Deterioration of road in rural Clark County rattles residents

Those living along Northeast 312th Avenue seek action by county officials

By Dameon Pesanti, Columbian staff writer
Published: May 2, 2018, 8:59pm
5 Photos
Richard Landis, left, and Bernie Ritter discuss damage to their road, Northeast 312th Avenue, and the recent efforts by Clark County to repair it. The residents say their one-lane road is getting perpetually damaged by the increased traffic relating to a new subdivision being built at the end of the road.
Richard Landis, left, and Bernie Ritter discuss damage to their road, Northeast 312th Avenue, and the recent efforts by Clark County to repair it. The residents say their one-lane road is getting perpetually damaged by the increased traffic relating to a new subdivision being built at the end of the road. (Alisha Jucevic/The Columbian) Photo Gallery

FERN PRAIRIE — For decades, the single-lane, dead-end road was an adequate street for Richard Landis and the three other households that lived along it. But after a new subdivision was started at the end of the street, the roadway has crumpled under the weight of the increased traffic and bigger vehicles using the road.
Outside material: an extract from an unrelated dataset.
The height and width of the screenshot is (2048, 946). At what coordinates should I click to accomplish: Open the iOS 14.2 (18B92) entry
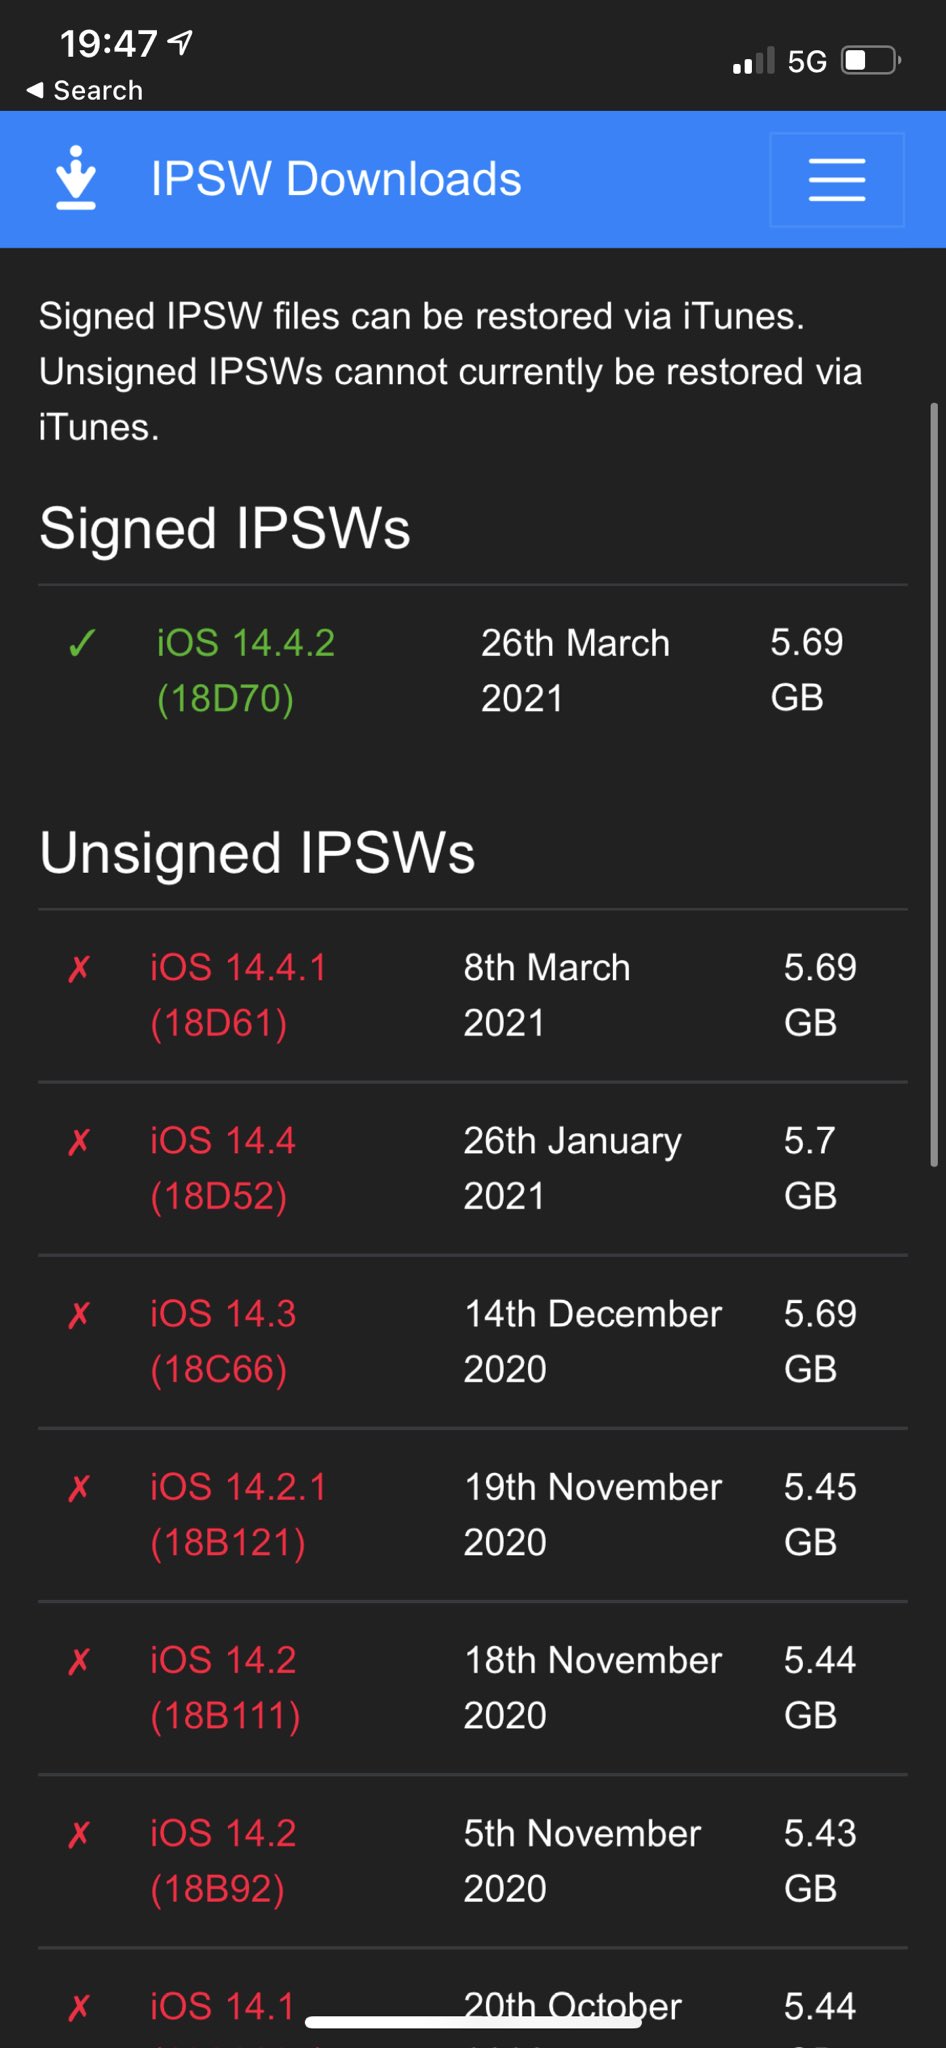click(223, 1860)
Landis and his neighbors live along Northeast 312th Avenue, a 10-foot-wide road less than 500 feet long in rural Clark County. About three years ago, a developer connected a 20-foot-wide private road to the end of Northeast 312th and started building an eight-house subdivision.

“The development isn’t the issue,” Landis said, it’s the inadequacy of the road and what the residents perceive as willful ignorance of the situation by county officials.

The neighbors say that over the last three years the large vehicles required to build the development have torn up the road, creating big potholes and, in the winter, huge mudholes.

“Garbage trucks now are coming … and bigger trucks have dismantled the road,” said Middy Clark. “The road got so bad the postmaster said they wouldn’t deliver to us.”

The Camas Post Office couldn’t verify the residents’ claims. But Clark, Landis, and Bernie Ritter all said their postal carrier twice in about the last two years threatened to stop delivering mail to their street because the road damage was so bad. She never had to act on the threat because Clark County Public Works fixed the road, but with only temporary treatments.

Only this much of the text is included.